Incorporated in 1989, Tata Technologies is a leading global engineering services and digital services company that specialises in providing innovative solutions to the automotive, aerospace, and industrial sectors.
Tata Technologies is a subsidiary of Tata Motors. This is an IPO from a Tata group company after a span of 19 years, following the successful Tata Consultancy Services (TCS) IPO in June 2004. The Pune based company specialises in providing outsourced engineering services and driving digital transformations for clients worldwide. They have a workforce of over 11,000 employees spread across 18 global delivery canters.

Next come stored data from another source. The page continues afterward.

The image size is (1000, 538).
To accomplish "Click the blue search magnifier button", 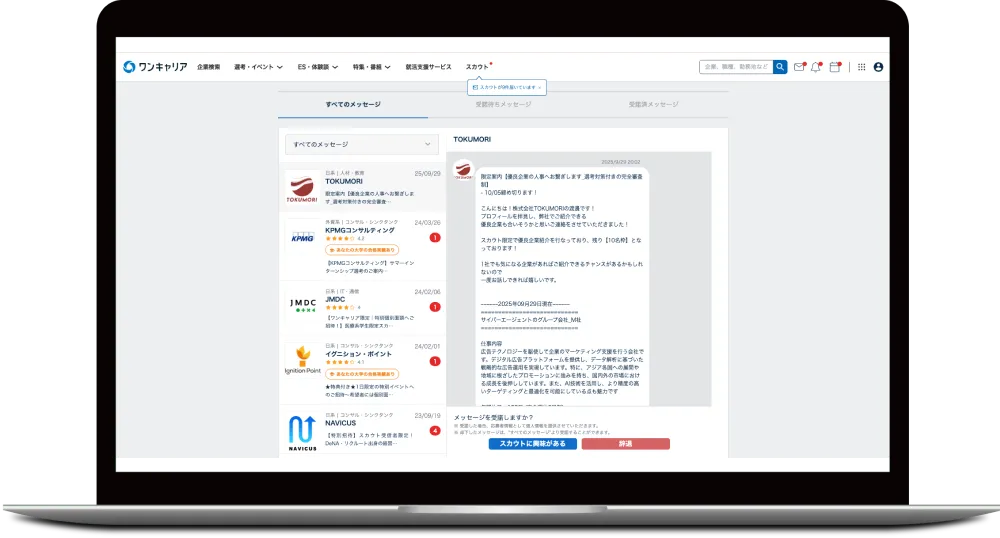I will (780, 67).
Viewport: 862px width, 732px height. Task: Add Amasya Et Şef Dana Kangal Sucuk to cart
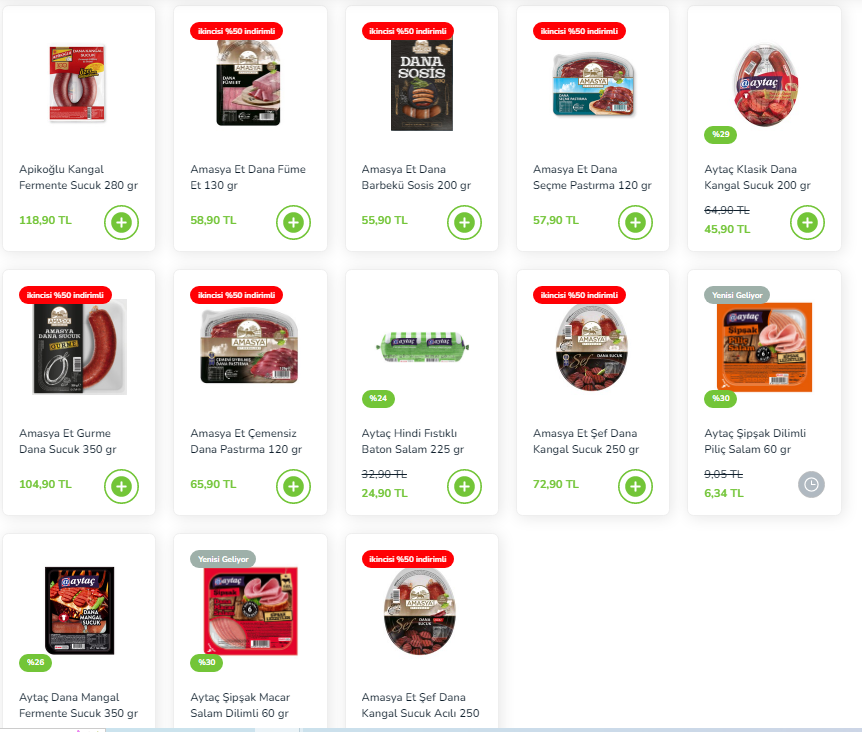[x=636, y=486]
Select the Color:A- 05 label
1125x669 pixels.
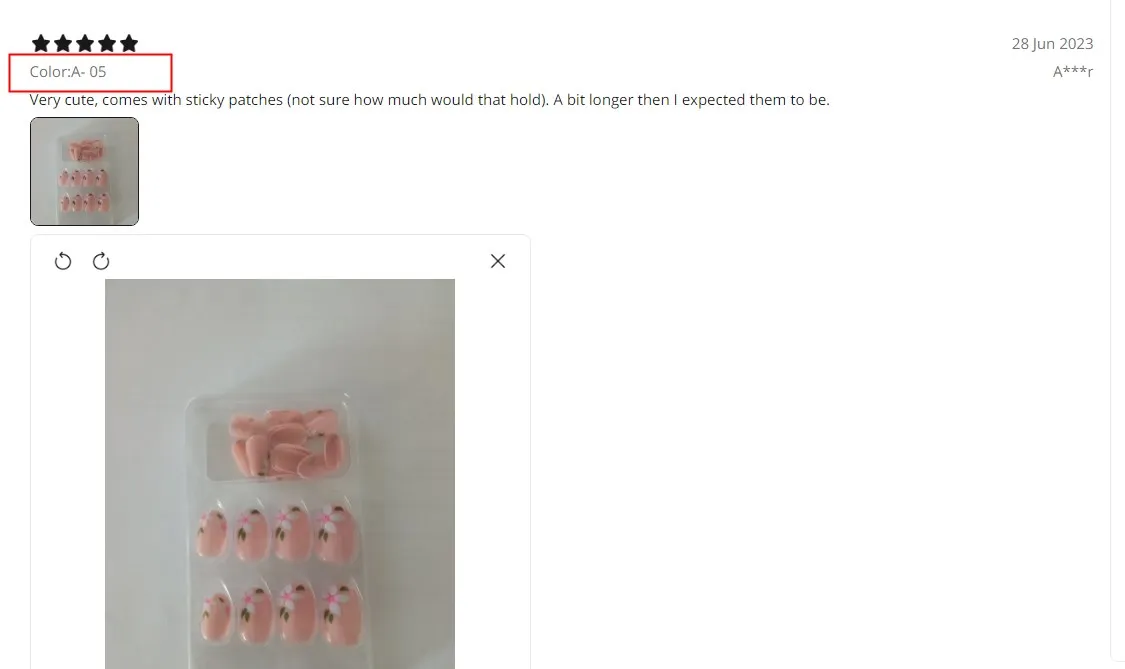[x=67, y=72]
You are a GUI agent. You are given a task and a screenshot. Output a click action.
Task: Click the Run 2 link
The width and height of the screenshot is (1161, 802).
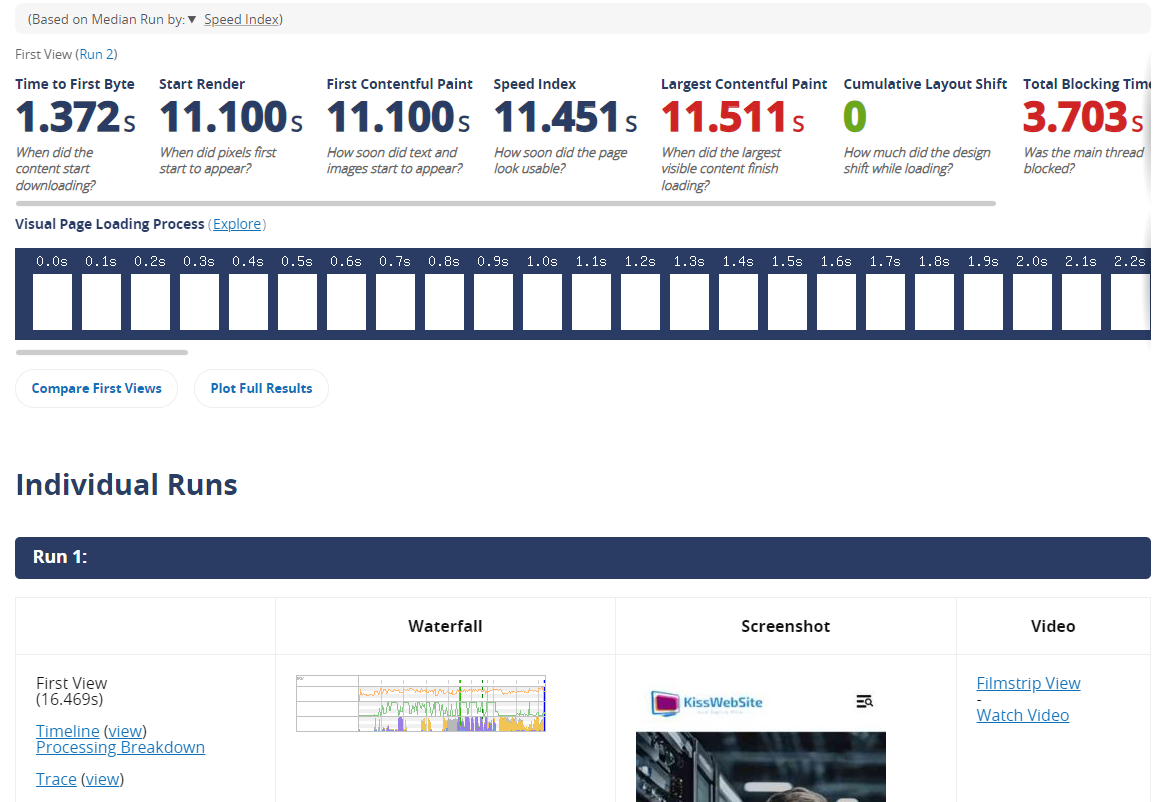coord(97,54)

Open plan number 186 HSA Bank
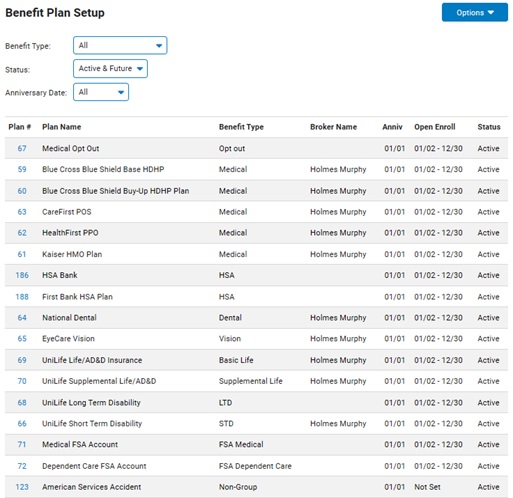22,275
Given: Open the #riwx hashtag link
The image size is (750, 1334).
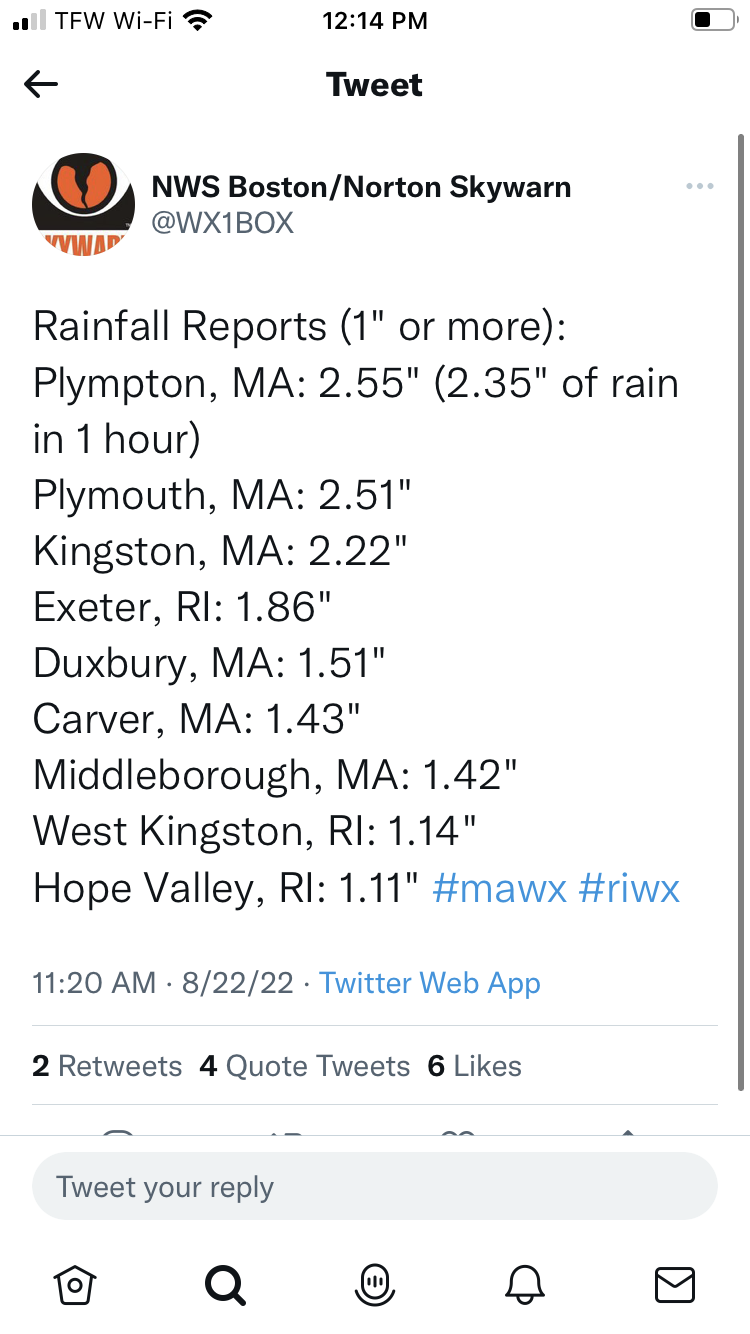Looking at the screenshot, I should [x=630, y=888].
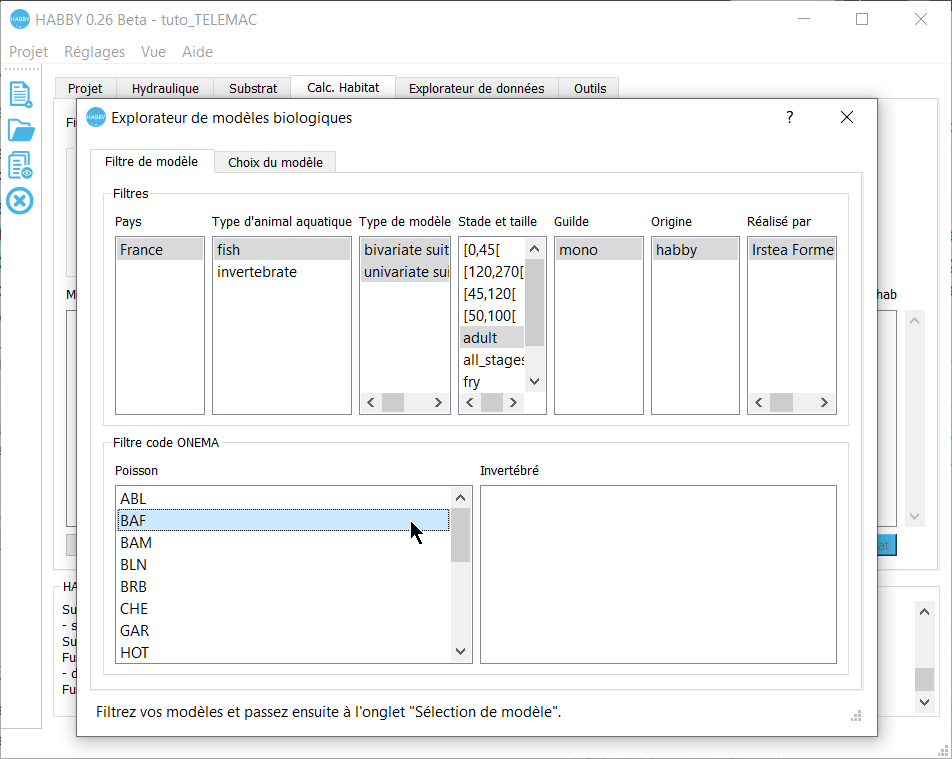Viewport: 952px width, 759px height.
Task: Click the open project folder icon
Action: coord(20,130)
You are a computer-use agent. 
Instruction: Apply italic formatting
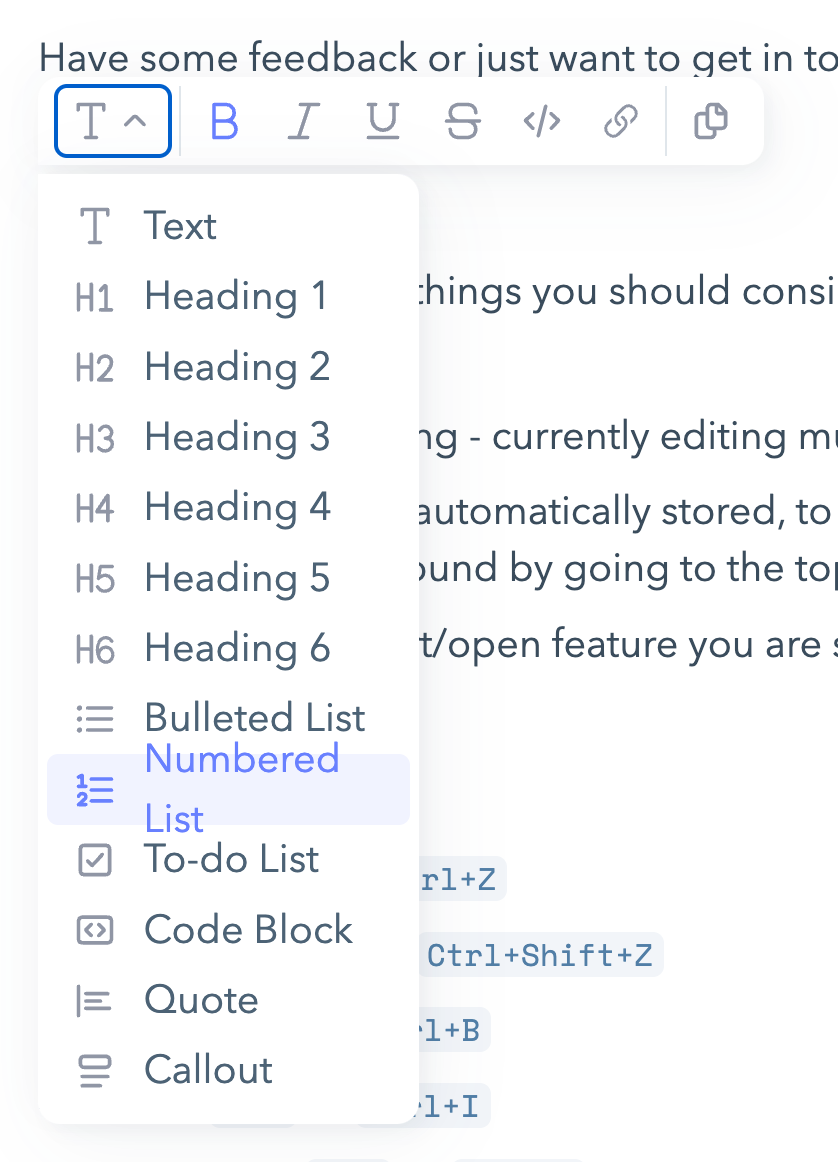click(x=302, y=122)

The company’s core focus lies in assisting companies throughout the entire product development process, from conception and design to development and delivery, ultimately enabling the creation of superior products. Tata Motors and Jaguar Land Rover (JLR) are among the top five clients for Tata Technologies. It also counts VinFast, a southeast Asian EV OEM, among its most important clients.
The company saw a CAGR rise of over 22% in its revenue from operations and over 37% in its profit between FY21 and FY23. Moreover, the global engineering, research and development (ER&D) spend is expected to reach $2.67 trillion by 2026 from $1.81 trillion as of 2022. Out of these, ER&D spend outsourced to third-party service providers is anticipated to grow at a CAGR of 11-13% between 2022 and 2026. All this could be beneficial for the company.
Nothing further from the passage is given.